● Problem details: From the material below, tally every line containing "iPhone"; reply with the total only.

● Records provided:
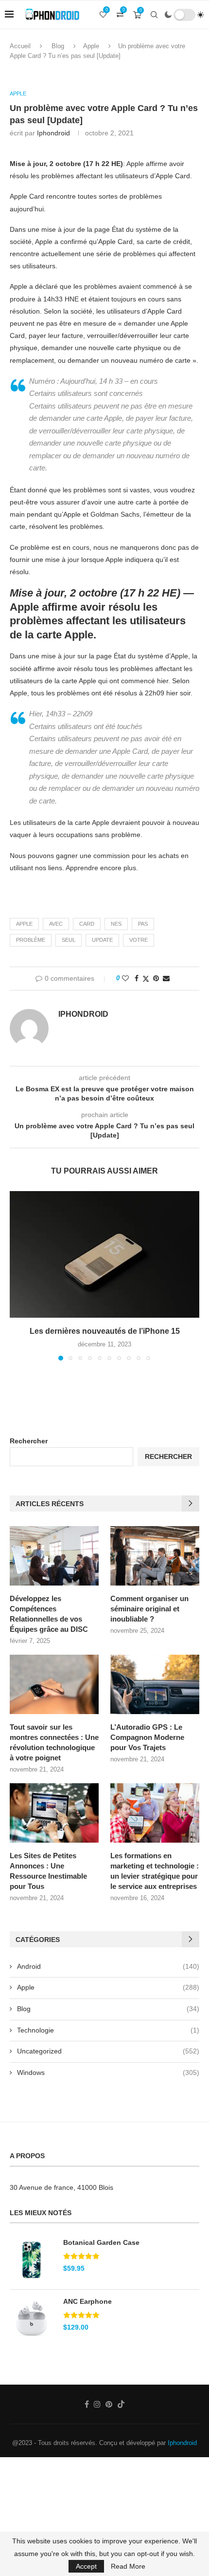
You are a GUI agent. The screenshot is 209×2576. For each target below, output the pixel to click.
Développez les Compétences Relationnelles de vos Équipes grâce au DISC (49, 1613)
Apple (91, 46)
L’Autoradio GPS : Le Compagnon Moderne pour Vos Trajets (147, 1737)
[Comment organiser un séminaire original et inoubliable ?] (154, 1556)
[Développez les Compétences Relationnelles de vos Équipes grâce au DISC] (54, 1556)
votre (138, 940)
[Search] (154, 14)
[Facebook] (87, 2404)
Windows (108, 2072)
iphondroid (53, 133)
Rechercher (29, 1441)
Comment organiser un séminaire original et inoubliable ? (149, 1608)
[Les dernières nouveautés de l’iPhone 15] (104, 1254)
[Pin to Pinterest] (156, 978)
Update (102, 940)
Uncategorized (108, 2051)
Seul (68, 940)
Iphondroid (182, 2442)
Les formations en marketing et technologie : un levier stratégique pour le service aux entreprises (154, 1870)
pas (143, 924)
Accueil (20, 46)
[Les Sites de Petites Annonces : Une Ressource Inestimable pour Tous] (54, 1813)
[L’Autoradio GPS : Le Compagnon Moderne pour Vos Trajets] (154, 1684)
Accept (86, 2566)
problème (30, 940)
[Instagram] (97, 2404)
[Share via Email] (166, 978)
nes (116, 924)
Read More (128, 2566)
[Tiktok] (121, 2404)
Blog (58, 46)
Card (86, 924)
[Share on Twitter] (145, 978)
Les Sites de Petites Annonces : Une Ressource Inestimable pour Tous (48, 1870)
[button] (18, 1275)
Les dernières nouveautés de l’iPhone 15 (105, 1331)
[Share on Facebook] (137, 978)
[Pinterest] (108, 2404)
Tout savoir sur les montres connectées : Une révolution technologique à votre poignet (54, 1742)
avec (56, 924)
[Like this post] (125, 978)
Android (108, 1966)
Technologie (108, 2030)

--

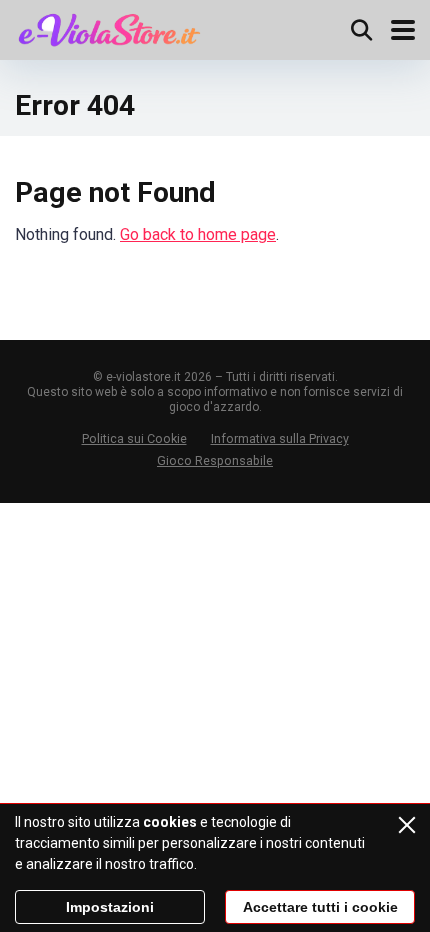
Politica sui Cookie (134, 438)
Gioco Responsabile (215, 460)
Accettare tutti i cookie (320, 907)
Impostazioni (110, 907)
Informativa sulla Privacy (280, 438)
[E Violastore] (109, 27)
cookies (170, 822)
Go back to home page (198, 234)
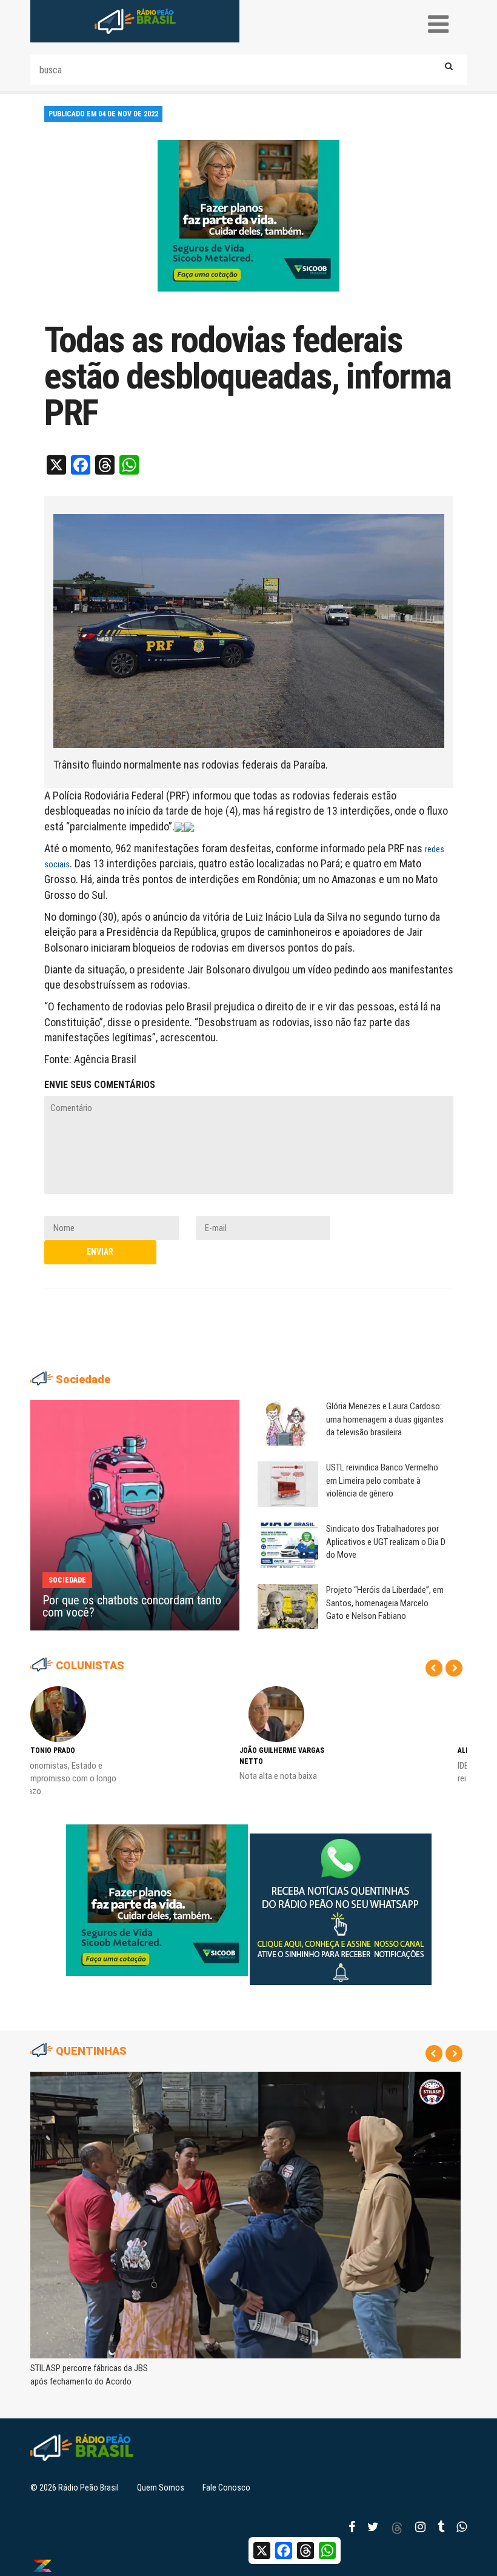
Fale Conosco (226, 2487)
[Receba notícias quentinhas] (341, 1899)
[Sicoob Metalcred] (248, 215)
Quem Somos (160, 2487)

● Answer box: 2